§ **Input data**:
— begin —

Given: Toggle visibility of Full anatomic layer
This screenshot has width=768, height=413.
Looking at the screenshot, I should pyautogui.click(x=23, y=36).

— end —
— begin —

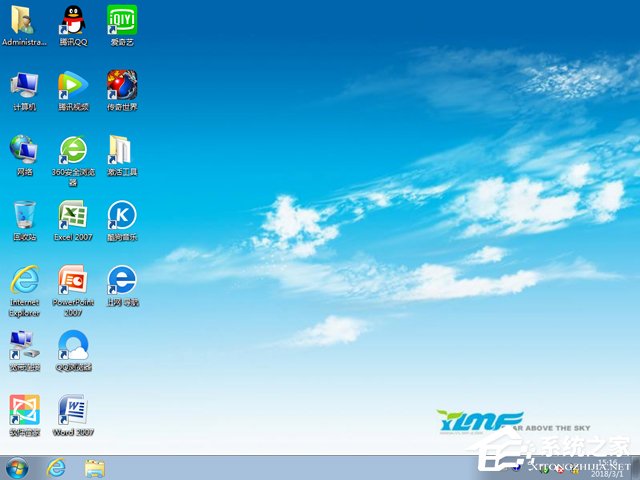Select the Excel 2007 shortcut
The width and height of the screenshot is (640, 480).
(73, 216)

— end —

§ **Instructions to follow**: Lay out everything in the data from the line containing "Given: Toggle visibility" down to the line containing "Looking at the" as a Markdown table with the columns Row and Line, leaving out any blank lines.

§ **The answer**:
| Row | Line |
|---|---|
| 1 | Given: Toggle visibility of Full anatomic layer |
| 2 | This screenshot has width=768, height=413. |
| 3 | Looking at the screenshot, I should pyautogui.click(x=23, y=36). |